The grenade thumped into the chest of a Half Breed directly behind the one that had taken a run at Adderson. It went off, opening a sizable hole in the creature, but not as sizable as it should have been. He was still having a hard time getting used to how tough those things were. It seemed as if all of weaponry he’d come to know like the back of his hand had been dialed down. For the moment, however, that Half Breed was down, the creatures around it were staggered, and he’d been thrown to the ground in the explosion.

Adderson was dazed and his ears were ringing. While his brain struggled to pull his thoughts together, his legs and arms fought to bring him to his feet. Three Half Breeds tore through two of his men like they were made of jelly and then feasted on their meat. He fired until his gun ran dry, reloaded, and fired some more. Grabbing the radio that was linked to the longer range frequencies powered by equipment in the helicopters, he shouted, “This is Hunting Party One to Lodge. Come in!”

After a few seconds of crackling static, a voice from a command center in Wyoming replied, “This is Lodge. Go ahead Hunting Party One.”

“Where’s our goddamn air strike?”

“F-18s are engaging targets outside of New Orleans, Hunting Party.”

“Gimme an ETA! We’re getting ripped apart and a Class One is set to jump on us!”

“Unknown at this time. F-18s are currently—”

“Explosives are out!”

He didn’t know where the advisory had come from, but Adderson rolled onto his belly and covered his head. A moment later there was a deafening thump followed by a blast wave that jammed his nose into the dirt. Something heavy landed beside him, and he looked to see if it was a Half Breed or another soldier caught in the blast. The Full Blood was neither.

Esteban’s fur was smoking from the explosion. Caught somewhere between forms, he kicked four large paws into the air while rolling onto his side. By the time he got there, he had two legs, two arms, and a vaguely human torso. There was nothing even vaguely human, however, about the face that was turned toward the major. “You are their leader,” he snarled.

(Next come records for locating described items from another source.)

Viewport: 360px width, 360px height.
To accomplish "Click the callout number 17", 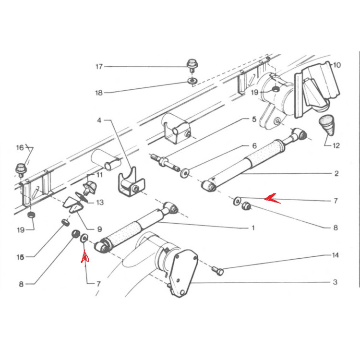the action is click(x=99, y=67).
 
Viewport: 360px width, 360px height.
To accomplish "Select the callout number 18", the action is click(x=99, y=93).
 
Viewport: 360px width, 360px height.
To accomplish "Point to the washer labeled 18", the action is click(x=192, y=81).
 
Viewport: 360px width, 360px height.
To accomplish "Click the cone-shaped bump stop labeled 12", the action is click(x=327, y=125).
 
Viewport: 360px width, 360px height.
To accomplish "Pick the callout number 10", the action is click(x=336, y=65).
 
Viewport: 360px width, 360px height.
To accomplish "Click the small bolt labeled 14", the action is click(x=217, y=271).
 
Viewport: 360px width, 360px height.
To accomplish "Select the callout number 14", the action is click(x=335, y=255).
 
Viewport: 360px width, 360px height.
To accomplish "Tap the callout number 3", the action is click(x=335, y=282).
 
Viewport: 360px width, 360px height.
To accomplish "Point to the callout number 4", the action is click(x=99, y=120).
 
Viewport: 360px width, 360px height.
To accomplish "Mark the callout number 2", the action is click(x=336, y=173).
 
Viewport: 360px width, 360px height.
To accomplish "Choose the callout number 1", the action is click(x=253, y=228).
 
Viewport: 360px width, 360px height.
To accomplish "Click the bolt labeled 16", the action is click(x=21, y=170).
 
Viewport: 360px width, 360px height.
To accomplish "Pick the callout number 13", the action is click(x=100, y=202).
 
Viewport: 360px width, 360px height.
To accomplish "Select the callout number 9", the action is click(x=99, y=229).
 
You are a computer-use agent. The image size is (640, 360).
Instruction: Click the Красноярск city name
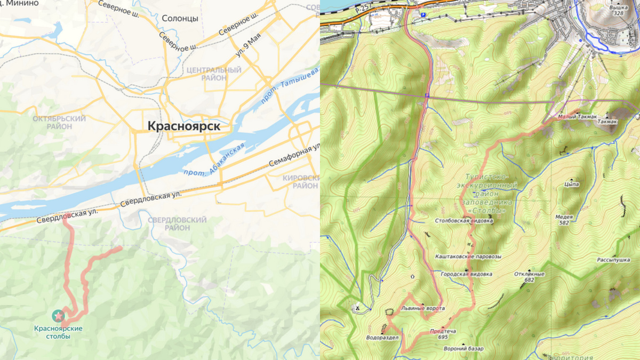tap(183, 126)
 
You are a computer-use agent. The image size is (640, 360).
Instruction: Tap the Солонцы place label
tap(180, 18)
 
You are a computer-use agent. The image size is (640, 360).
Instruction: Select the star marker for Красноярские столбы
tap(58, 315)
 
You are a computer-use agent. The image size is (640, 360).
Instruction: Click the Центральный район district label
tap(214, 74)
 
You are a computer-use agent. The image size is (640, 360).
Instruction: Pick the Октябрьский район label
tap(59, 122)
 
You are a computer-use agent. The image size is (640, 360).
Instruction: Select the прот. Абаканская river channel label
tap(213, 160)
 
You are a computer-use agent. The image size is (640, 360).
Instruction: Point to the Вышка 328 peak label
tap(618, 10)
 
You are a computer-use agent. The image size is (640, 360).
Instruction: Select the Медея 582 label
tap(564, 220)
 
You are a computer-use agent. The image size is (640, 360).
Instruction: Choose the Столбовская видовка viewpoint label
tap(463, 220)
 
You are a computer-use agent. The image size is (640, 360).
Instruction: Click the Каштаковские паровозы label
tap(468, 256)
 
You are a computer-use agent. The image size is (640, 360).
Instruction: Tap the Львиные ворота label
tap(422, 308)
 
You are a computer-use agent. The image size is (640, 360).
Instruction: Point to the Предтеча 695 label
tap(443, 334)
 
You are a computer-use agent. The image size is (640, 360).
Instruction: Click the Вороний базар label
tap(463, 349)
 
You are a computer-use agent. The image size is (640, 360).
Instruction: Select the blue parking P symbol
tap(423, 15)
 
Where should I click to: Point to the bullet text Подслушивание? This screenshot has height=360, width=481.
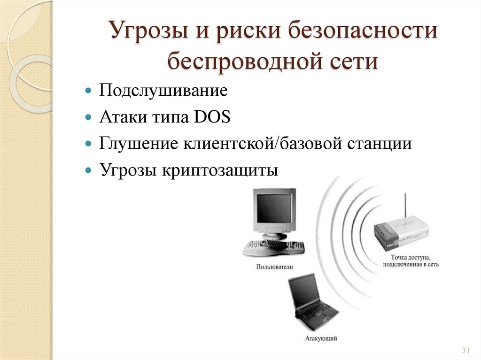click(x=163, y=91)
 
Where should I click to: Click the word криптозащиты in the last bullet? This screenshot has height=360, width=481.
click(x=220, y=170)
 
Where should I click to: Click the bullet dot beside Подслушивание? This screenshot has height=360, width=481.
click(x=88, y=90)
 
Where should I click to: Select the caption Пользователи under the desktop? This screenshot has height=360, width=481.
click(x=274, y=267)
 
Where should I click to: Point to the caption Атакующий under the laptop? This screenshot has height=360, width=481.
click(x=321, y=338)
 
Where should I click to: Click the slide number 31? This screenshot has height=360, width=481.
click(x=466, y=351)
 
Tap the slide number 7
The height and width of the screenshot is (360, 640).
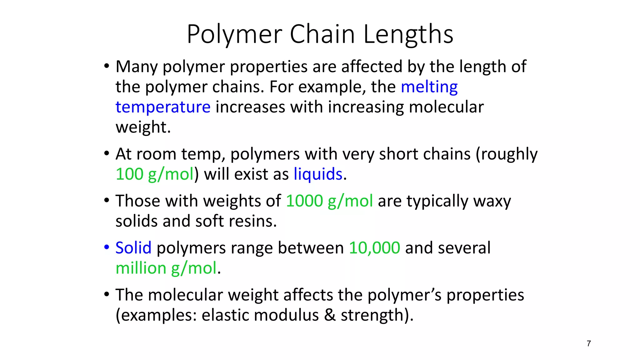click(x=589, y=343)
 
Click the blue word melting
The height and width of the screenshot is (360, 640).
click(x=429, y=87)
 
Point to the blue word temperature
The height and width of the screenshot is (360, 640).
click(x=163, y=107)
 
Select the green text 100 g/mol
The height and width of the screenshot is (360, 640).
click(x=155, y=174)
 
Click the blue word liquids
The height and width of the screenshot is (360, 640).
click(x=318, y=174)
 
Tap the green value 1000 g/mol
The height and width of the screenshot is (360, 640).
click(x=329, y=201)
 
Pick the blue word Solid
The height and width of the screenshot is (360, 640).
click(x=133, y=248)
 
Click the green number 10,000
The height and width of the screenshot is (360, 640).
click(x=374, y=248)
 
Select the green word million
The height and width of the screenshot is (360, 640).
click(x=141, y=268)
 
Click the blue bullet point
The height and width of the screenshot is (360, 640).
click(x=107, y=247)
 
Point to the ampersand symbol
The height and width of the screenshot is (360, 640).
click(x=330, y=315)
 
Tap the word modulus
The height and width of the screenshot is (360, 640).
click(x=286, y=315)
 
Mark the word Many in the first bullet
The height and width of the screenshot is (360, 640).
click(x=137, y=67)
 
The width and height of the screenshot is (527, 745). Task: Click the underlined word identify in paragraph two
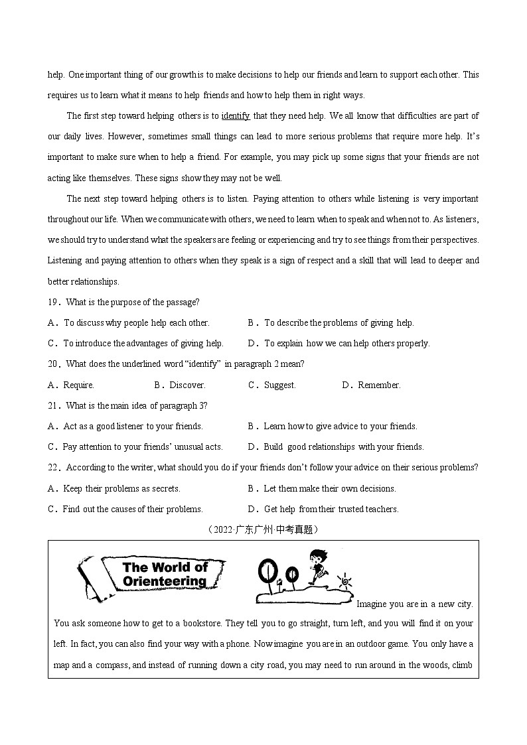(x=236, y=116)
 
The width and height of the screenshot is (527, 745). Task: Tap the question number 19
(x=53, y=303)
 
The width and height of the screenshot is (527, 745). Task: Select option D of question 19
(x=339, y=344)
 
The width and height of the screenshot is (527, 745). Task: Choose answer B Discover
(x=180, y=385)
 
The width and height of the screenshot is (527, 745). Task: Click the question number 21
(x=53, y=406)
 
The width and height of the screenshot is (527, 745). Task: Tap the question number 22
(x=53, y=468)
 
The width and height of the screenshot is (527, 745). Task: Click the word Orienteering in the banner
(x=165, y=582)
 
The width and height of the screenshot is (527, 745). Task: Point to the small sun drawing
(x=343, y=582)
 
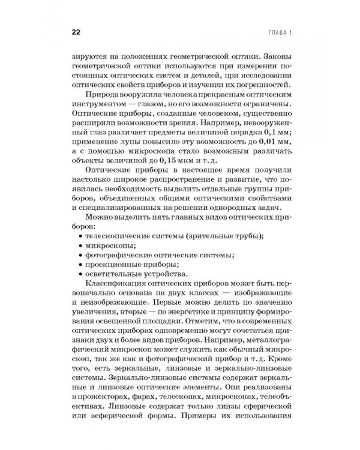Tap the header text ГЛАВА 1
click(x=277, y=31)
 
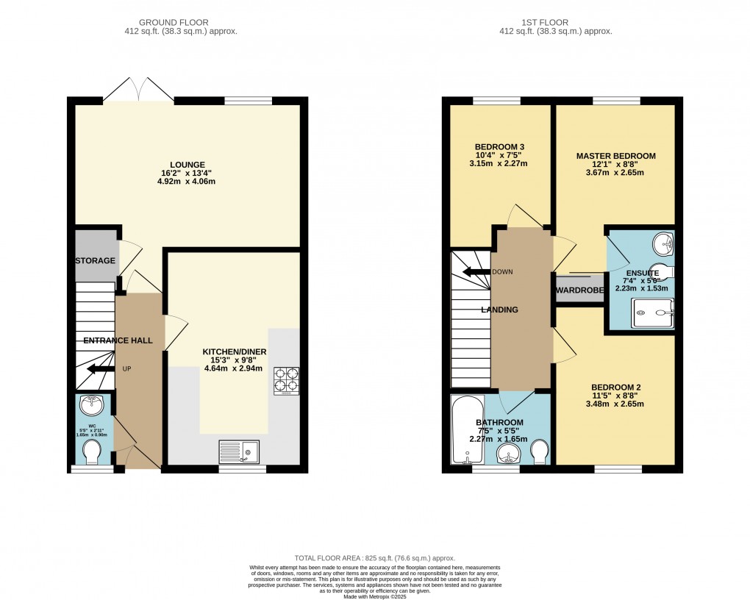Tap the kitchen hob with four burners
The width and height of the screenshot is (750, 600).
point(286,380)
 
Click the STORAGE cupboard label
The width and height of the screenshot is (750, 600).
point(95,261)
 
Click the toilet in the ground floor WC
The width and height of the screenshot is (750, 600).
point(93,451)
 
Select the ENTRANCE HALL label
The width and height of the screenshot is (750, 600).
point(118,340)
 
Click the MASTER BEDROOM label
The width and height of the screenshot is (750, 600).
point(615,156)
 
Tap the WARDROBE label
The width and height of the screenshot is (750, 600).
point(579,291)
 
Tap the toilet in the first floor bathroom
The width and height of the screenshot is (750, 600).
point(539,451)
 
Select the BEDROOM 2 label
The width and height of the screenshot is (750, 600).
point(615,388)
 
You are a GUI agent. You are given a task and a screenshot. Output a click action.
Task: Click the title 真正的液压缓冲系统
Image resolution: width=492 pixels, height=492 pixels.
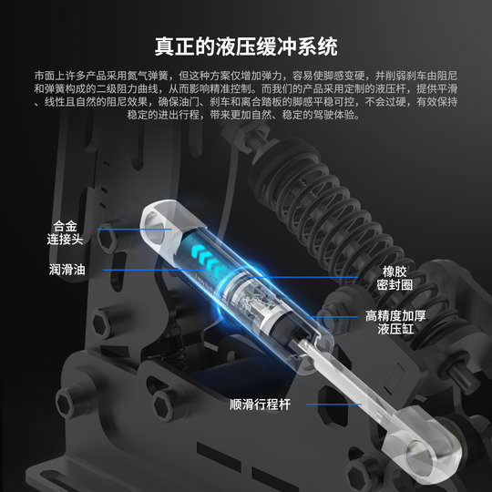click(x=246, y=46)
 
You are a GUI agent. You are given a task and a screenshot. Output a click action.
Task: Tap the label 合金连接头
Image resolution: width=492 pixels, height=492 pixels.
click(x=72, y=231)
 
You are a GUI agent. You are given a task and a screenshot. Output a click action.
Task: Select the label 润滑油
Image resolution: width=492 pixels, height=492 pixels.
click(x=67, y=270)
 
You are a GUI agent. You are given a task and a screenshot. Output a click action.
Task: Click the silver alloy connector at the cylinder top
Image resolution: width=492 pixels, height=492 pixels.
click(x=160, y=227)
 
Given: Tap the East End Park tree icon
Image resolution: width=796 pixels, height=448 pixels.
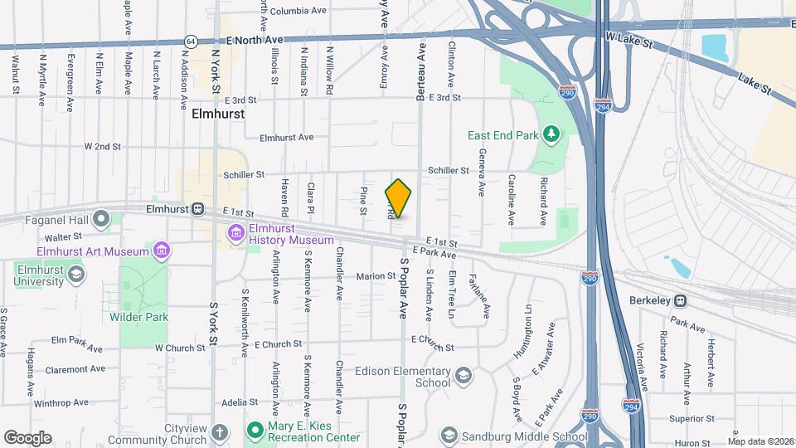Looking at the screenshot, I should [x=550, y=134].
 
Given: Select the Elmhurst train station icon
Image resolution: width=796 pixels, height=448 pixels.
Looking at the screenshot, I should [x=198, y=210].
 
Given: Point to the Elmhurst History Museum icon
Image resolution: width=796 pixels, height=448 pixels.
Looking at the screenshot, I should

Adderson responded to that by propping himself up, taking aim and clamping his finger on the trigger. The AK rattled in his hands while spouting a choppy current of lead into the Full Blood. Esteban placed a hand in front of his face while climbing to his feet. Sections of his coat were singed all the way down to rough patches of skin, and when some of Adderson’s rounds hit him there, they barely left a crease. Every other bullet snagged in his fur or thumped uselessly against his body.

Shifting his gaze toward the soldiers that rushed to Adderson’s side, Esteban said, “Watch.”

“Get clear, Major!” a soldier shouted.

Although Adderson was a hell of a long way from clear, he replied, “Hit him, hit him!”

Automatic fire came, followed by the thump of a grenade against Esteban’s body. The explosive bounced away and went off among the Half Breeds. Fortunately for Adderson, Esteban’s body was tough enough to shield him from the blast. When the howling started, the firing stopped.

Rifles clattered as they landed heavily on the ground after being dropped by soldiers who only wanted to press their hands against their faces or clamp them over their ears. Next came the screams.

It wasn’t the first time Adderson had seen the Breaking up close. On some level, he wondered if he’d begun leading the charges because he got sick of hanging back at a safe distance while the soldiers he’d sent into battle dropped like flies. He’d heard the crunching bones over earpieces and headphones on missions across the entire country. That sound, along with the screams and howls that followed, meant another member of the IRD had died drowning in a sea of pain. They, like the soldiers who now fell after trying to save his life, could very well be in agony until some lucky shot put them down.